I checked the box of the lamp, and is says that it's for 220 v. so I don't think that that's the problem
it looks a lot like a TL-lamp which is almost defect, I got the receit from the store where my friend bought it, so I will go back to that store and ask for a new lamp, or to fix mine
it costs 29.95 Euro here in Holland, I've seen the same light in Belgium for 19.95 euro, for this money would I expect something that works a lot better, but I think the shop will give me a new one( I hope!)


----------



## random_alias (Jun 28, 2005)

I'm posting this here so people searching for Azoo Galaxy lights will definitely be able to find it. 

Aquarium Connection for some reason sells the red light for half the price of the other colors, only 15.00. I was planning on painting mine black, so the color didn't matter anyway. They also sell the replacement bulbs if you want to be able to toss a few in the box without paying shipping to another company.

I just received mine. Got everything I ordered, on time, and the $15.00 price was apparently not an error because it's listed on my invoice. The replacement lights are $7.99

The light, the extra bulb and the shipping totalled less than $28.

Don't know if this is a limited time thing until inventory clears or what.

For those of you that, like me, had seen pics of these things when they are on, it looks like there are little holes in the top of the cover where light passes out the top. I thought these were vent holes. Well, after turning mine on I realized they are not vent holes. The cover is solid plastic and the holes where light comes out are actually holes in the metal reflector. I suppose it's a gimmick to make the light a "galaxy" light with all those little "stars". I dunno. But the point is that if you want to line the top of the reflector with tape, or if you are planning on painting the cover, then this light bleeding should no longer occur. 

Didn't want anyone to think there were permanent holes up there in case that mattered to you.

Good luck.


----------



## random_alias (Jun 28, 2005)

I received two more galaxy lights today and have to say that the quality is poor.

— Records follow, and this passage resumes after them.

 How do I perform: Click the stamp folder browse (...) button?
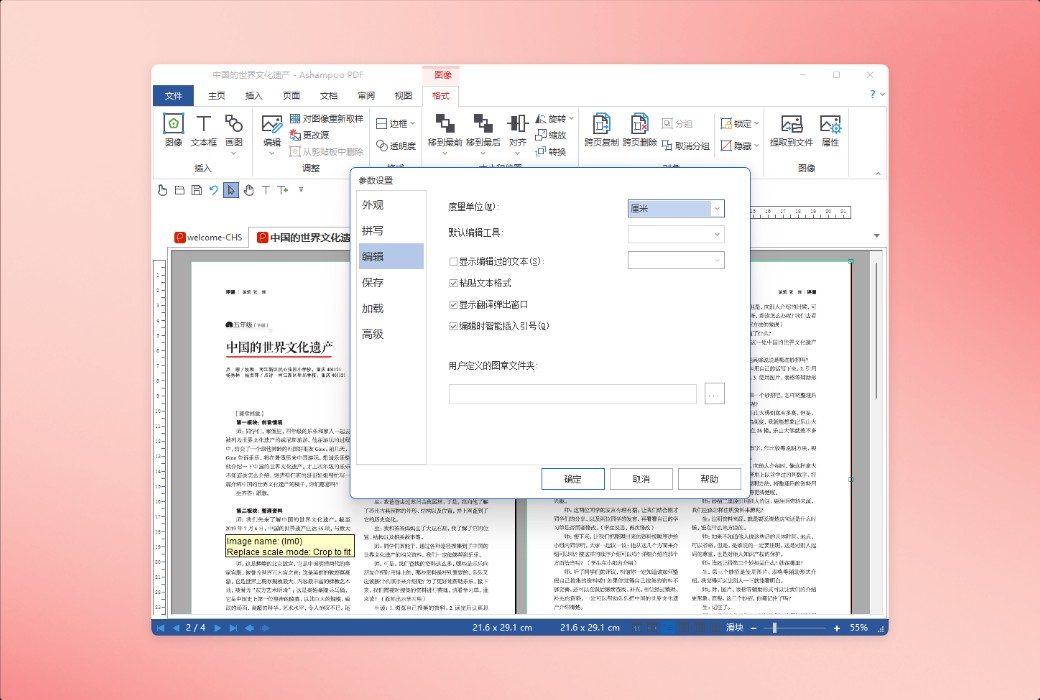click(x=714, y=393)
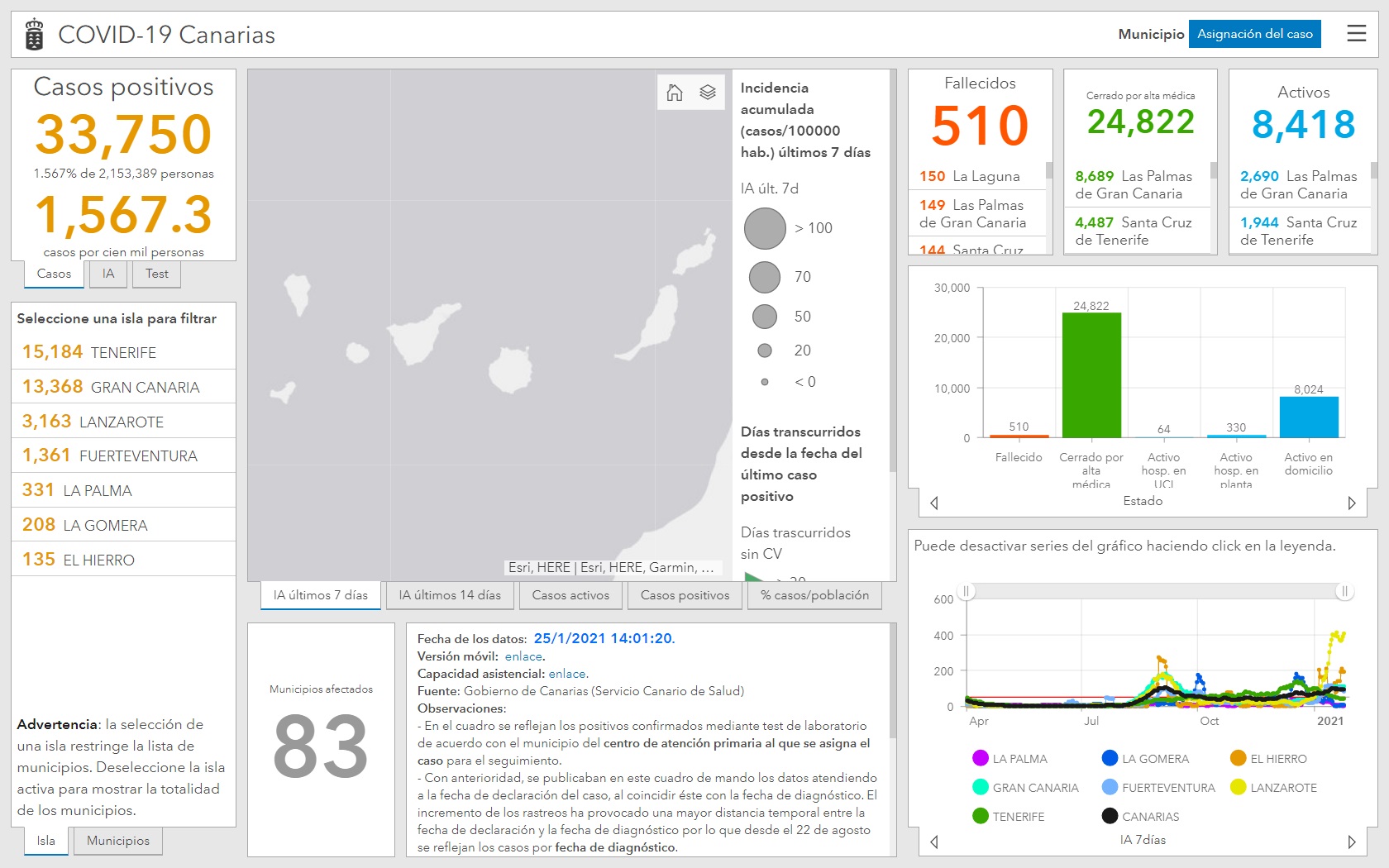1389x868 pixels.
Task: Open the map layers list icon
Action: click(708, 93)
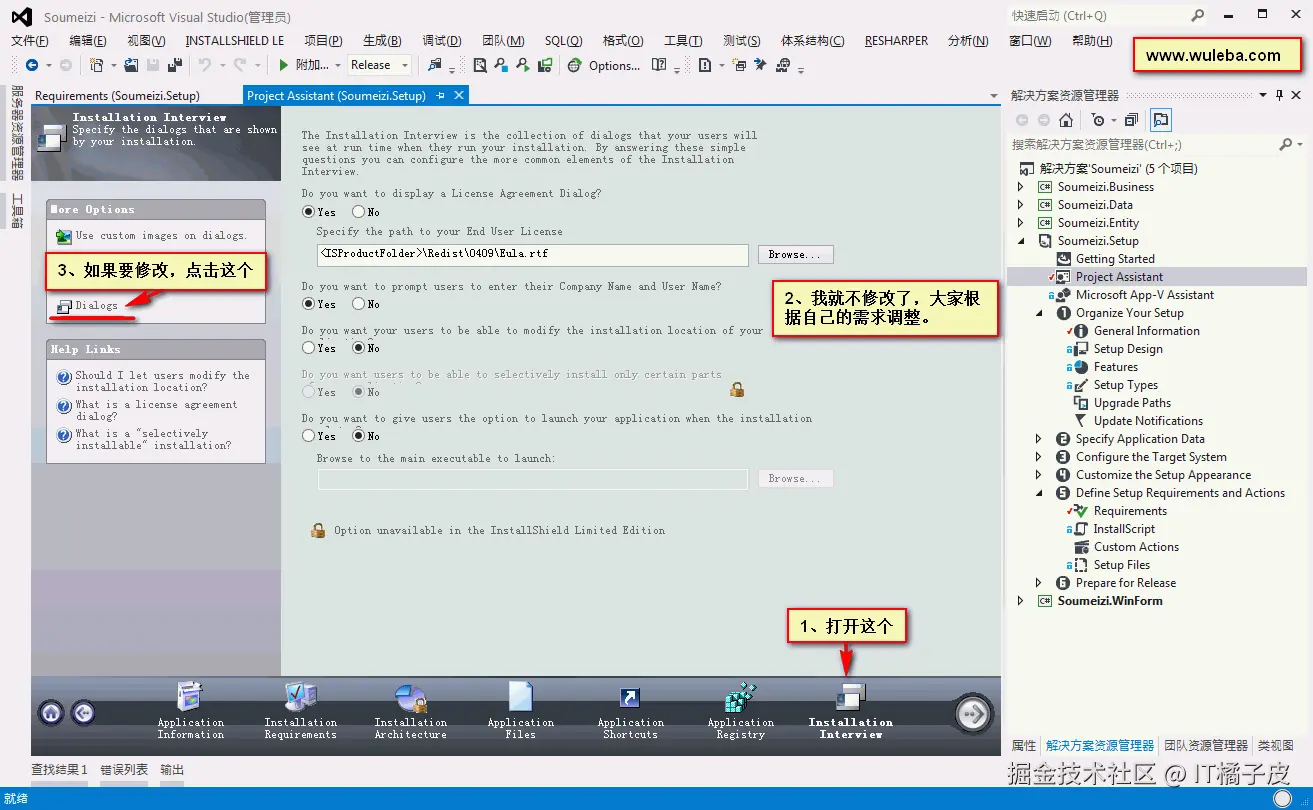Image resolution: width=1313 pixels, height=810 pixels.
Task: Click Browse next to the EULA path
Action: (794, 255)
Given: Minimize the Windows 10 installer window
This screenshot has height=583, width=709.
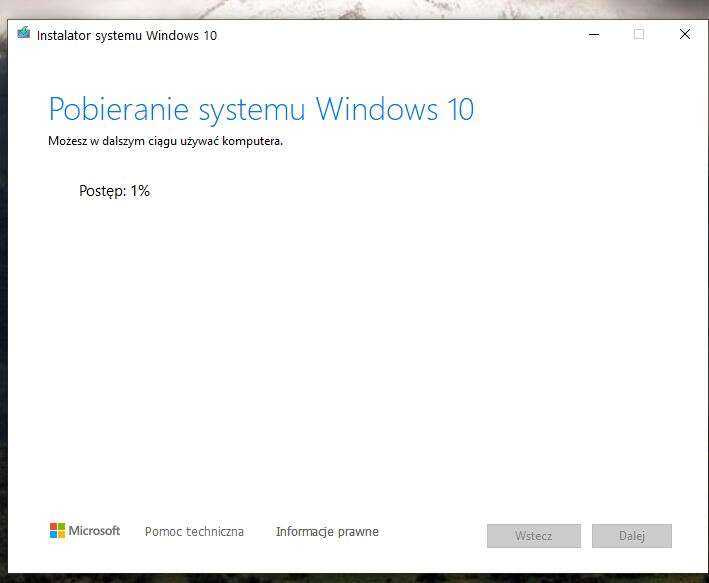Looking at the screenshot, I should [593, 34].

All three give off very obviously different colors of light even though all the bulbs say 7200k. One was missing a screw and there was rust around the hole like the light had been used. The other the wiring is done weird, like it was damaged and repaired. All three have the same cheap, unpolished reflector making one of these 13w lights too dim even for my 1 gallon nano. The AC adapters are different sizes...just really shoddy, pieced together stuff.

Not at all worth the usual $30 price tag. I'd value them at about $7 each, new. 

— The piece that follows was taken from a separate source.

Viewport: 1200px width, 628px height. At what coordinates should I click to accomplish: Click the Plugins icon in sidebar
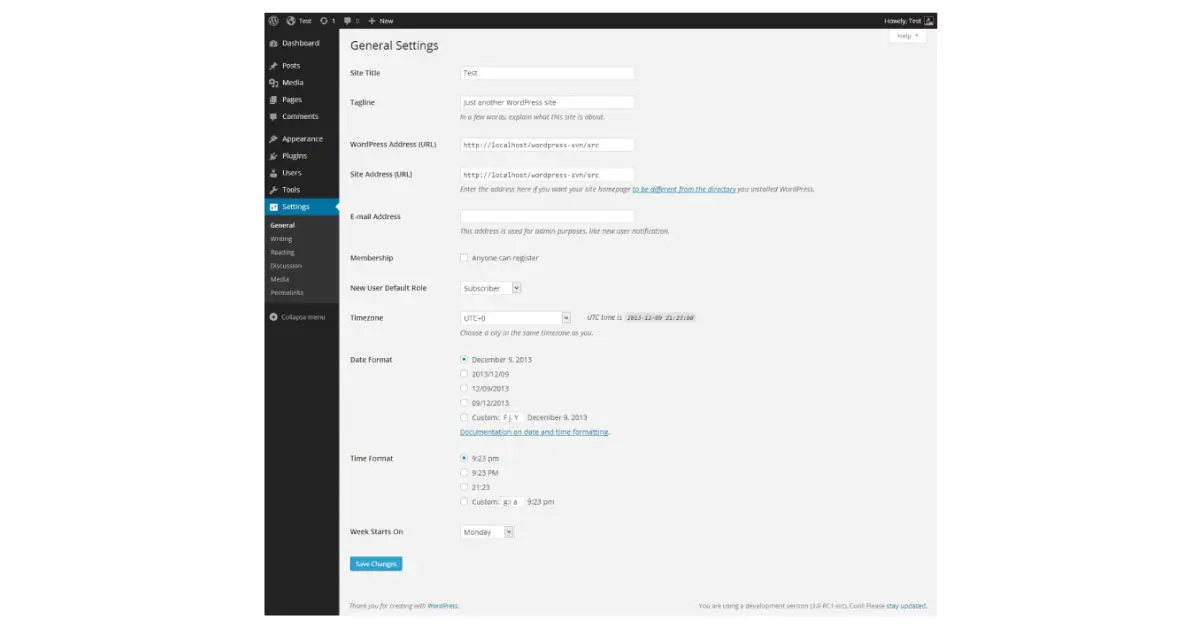[x=273, y=156]
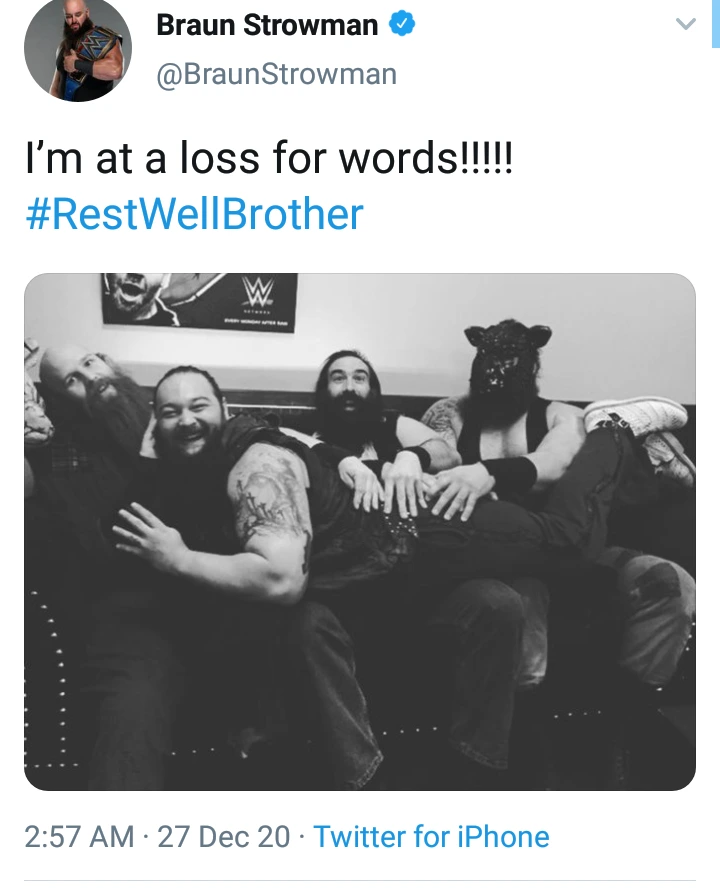Viewport: 720px width, 890px height.
Task: Tap the laughing man lying across laps
Action: click(191, 410)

I am no longer recommending these lights to anyone for any reason. Just wanted to make sure you guys knew what my experience with them has been.

I bought these three from Aquarium Connection and will be working with them to receive a refund. Really disappointed guys, seeing as how their mounting method would have been ideal for stylish nanos. It's a shame the price doesn't reflect the quality,

This is all based on my own personal experience comparing three different units..


----------



## jhoetzl (Feb 7, 2005)

*AZOO US Contact details*

I was in a local mall and saw an AZOO mall cart...nice little betta tanks they have.

When I asked if they had a showroom I was told I could goto the warehouse, which just happens to be not too far from me.

I might go check it out one day soon.

But, in relation to this post...I have some other details that I don't see on their website that may help if someone wants to question them on the quality control.

From business card I was handed at the stand:
AZOO "The Aqua Leader of new age"

Water World City Group
140 Ethel Rd. West, Unit I
Piscataway, NJ 08854
Email: [email protected]
Website: www.azooaqua.com
Chiang Young
Tel: 732-248-9958
Fax: 732-248-7978


----------



## random_alias (Jun 28, 2005)

There is a possibility that my experiences may be vendor-specific. If anyone else has owned a galaxy light, especially if you've owned more than one, please chime in. It's possible I'm being sent refurbs. I won't know until I get a response from the vendor.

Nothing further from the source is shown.